DESCRIPTION OF THE TASK
Among the records below, find the line that has "[X] (1214, 79)"; from there, give the lines again exactly, and stop after the line that has "2018 (614, 726)".

Records from a collection:
_ _ _ _ _ _ _

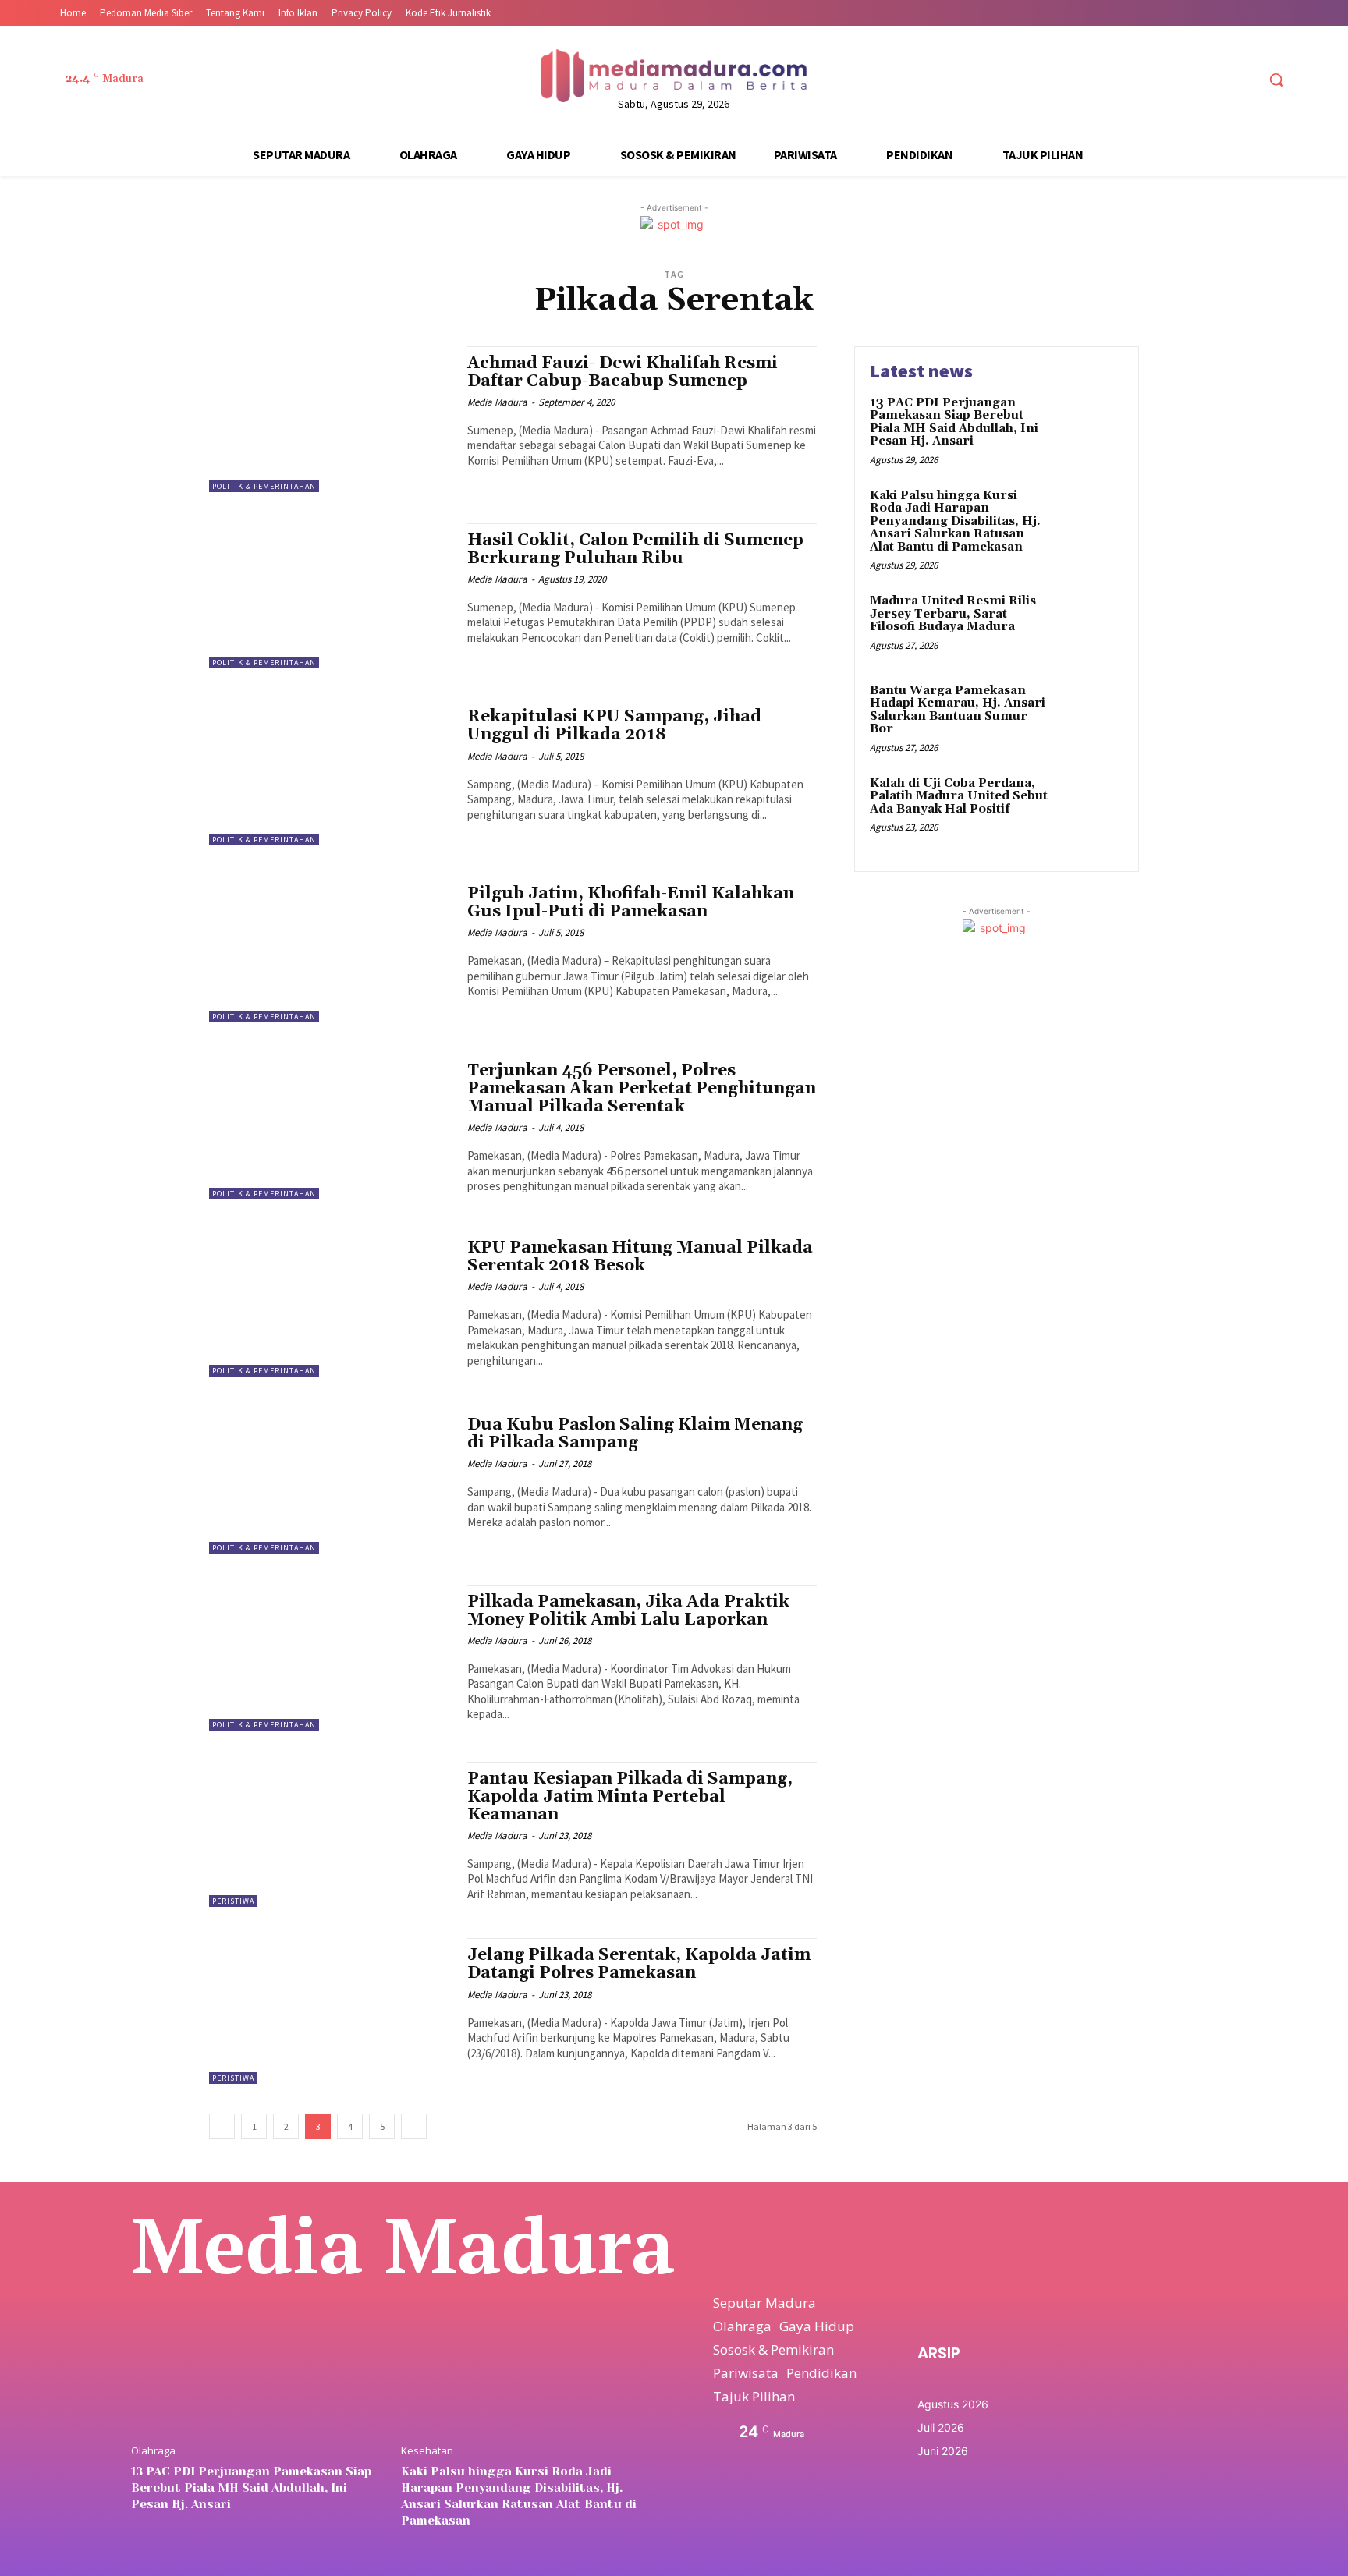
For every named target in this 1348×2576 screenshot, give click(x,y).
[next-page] (414, 2126)
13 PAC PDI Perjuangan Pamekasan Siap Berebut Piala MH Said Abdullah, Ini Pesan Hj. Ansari (954, 422)
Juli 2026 (940, 2427)
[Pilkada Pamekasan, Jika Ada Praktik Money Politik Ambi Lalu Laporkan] (330, 1658)
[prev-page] (222, 2126)
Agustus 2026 (952, 2404)
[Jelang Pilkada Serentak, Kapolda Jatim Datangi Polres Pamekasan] (330, 2011)
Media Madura (497, 402)
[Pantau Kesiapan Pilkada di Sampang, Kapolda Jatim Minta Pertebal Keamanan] (330, 1835)
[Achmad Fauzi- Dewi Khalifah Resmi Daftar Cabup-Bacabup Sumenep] (330, 419)
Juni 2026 (942, 2450)
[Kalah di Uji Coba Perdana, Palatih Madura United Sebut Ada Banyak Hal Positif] (1090, 807)
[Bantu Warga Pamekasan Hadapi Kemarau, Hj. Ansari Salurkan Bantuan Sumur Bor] (1090, 715)
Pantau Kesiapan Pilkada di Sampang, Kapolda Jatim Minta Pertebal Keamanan (630, 1797)
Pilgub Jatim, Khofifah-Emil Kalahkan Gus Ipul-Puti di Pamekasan (630, 903)
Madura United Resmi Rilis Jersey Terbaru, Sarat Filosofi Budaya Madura (953, 614)
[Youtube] (1243, 79)
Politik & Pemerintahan (264, 486)
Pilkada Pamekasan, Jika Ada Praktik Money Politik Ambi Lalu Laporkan (628, 1611)
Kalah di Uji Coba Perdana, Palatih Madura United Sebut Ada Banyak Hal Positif (959, 796)
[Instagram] (1184, 79)
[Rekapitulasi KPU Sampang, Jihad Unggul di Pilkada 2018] (330, 772)
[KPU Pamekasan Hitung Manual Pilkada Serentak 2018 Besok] (330, 1304)
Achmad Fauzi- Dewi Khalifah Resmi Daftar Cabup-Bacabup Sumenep (622, 372)
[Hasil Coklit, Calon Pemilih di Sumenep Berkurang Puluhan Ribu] (330, 596)
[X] (1214, 79)
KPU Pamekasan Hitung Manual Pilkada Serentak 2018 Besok (640, 1257)
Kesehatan (427, 2451)
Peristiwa (233, 1901)
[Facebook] (1155, 79)
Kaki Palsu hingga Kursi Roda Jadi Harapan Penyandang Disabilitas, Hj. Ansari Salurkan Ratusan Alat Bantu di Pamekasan (955, 521)
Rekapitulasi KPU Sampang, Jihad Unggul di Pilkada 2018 (614, 726)
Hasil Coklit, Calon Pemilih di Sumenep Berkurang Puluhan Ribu (635, 549)
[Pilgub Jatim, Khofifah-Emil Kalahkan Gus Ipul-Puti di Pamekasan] (330, 949)
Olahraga (153, 2451)
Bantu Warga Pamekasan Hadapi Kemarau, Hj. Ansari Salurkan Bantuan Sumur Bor (957, 710)
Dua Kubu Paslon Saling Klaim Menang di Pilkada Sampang (635, 1434)
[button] (1276, 79)
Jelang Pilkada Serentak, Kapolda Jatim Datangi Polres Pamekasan (639, 1964)
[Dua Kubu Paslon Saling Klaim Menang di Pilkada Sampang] (330, 1481)
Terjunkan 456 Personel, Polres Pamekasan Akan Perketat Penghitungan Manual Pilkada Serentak (641, 1089)
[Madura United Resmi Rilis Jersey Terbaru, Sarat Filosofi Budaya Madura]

_ _ _ _ _ _ _

YOUR RESPONSE
[X] (1214, 79)
KPU Pamekasan Hitung Manual Pilkada Serentak 2018 Besok (640, 1257)
Kesehatan (427, 2451)
Peristiwa (233, 1901)
[Facebook] (1155, 79)
Kaki Palsu hingga Kursi Roda Jadi Harapan Penyandang Disabilitas, Hj. Ansari Salurkan Ratusan Alat Bantu di Pamekasan (955, 521)
Rekapitulasi KPU Sampang, Jihad Unggul di Pilkada 2018 (614, 726)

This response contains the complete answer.